> **WHAT THE TASK REQUIRES**
Copy each line that includes the string "will" from the material into your answer.

> **EXERCISE DATA**
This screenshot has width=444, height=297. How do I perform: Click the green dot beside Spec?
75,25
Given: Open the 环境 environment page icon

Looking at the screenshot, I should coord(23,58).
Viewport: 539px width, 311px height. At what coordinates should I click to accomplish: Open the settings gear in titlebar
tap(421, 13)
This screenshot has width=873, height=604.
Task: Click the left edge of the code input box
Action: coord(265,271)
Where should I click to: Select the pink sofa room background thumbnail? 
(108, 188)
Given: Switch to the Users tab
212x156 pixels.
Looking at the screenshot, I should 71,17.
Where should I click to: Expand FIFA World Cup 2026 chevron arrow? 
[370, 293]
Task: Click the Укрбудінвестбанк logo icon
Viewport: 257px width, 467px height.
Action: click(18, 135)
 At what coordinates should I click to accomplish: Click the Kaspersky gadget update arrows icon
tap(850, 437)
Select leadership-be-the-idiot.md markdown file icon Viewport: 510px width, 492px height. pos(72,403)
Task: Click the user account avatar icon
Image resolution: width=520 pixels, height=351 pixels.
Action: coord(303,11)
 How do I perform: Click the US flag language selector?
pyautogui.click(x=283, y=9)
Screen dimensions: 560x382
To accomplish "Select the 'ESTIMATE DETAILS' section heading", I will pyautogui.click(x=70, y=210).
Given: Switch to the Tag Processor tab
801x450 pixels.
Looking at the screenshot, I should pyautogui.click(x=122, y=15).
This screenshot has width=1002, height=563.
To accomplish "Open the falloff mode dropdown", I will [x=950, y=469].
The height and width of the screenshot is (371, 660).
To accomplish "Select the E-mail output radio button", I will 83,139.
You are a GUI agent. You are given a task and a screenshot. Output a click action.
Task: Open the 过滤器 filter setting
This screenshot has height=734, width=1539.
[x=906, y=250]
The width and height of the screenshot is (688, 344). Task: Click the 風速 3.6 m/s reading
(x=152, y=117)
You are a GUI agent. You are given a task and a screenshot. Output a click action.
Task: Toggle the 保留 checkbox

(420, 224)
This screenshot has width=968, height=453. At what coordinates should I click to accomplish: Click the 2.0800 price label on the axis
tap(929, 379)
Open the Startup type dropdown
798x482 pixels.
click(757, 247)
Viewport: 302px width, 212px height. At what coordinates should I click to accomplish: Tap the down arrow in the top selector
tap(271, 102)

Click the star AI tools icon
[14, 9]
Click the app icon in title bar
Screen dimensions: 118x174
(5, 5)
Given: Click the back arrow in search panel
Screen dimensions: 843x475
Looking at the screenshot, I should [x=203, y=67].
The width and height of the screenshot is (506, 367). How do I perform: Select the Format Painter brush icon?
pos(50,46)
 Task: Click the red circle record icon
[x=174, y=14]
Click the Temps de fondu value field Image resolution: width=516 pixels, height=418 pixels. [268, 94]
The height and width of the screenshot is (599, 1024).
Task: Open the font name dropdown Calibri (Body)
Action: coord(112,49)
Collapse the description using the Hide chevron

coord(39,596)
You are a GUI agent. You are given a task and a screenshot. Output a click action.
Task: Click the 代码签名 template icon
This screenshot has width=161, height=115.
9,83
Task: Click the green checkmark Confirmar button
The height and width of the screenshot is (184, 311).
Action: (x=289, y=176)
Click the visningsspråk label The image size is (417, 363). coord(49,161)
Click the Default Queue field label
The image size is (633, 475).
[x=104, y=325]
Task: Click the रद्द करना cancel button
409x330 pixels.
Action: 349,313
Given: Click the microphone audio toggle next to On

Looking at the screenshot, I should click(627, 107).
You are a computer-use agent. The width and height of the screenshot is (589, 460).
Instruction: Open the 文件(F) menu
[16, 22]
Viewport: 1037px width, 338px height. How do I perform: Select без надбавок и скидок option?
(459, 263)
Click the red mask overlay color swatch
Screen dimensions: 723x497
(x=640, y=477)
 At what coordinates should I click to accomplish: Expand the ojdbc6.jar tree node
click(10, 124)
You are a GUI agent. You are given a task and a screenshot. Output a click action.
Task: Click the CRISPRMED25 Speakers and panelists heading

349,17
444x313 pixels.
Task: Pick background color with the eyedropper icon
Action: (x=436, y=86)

> **TASK RESULT**
To accomplish "Select the 'ESTIMATE DETAILS' section heading", I will pyautogui.click(x=70, y=210).
To accomplish "Open the falloff mode dropdown", I will [x=950, y=469].
To accomplish "Select the E-mail output radio button", I will 83,139.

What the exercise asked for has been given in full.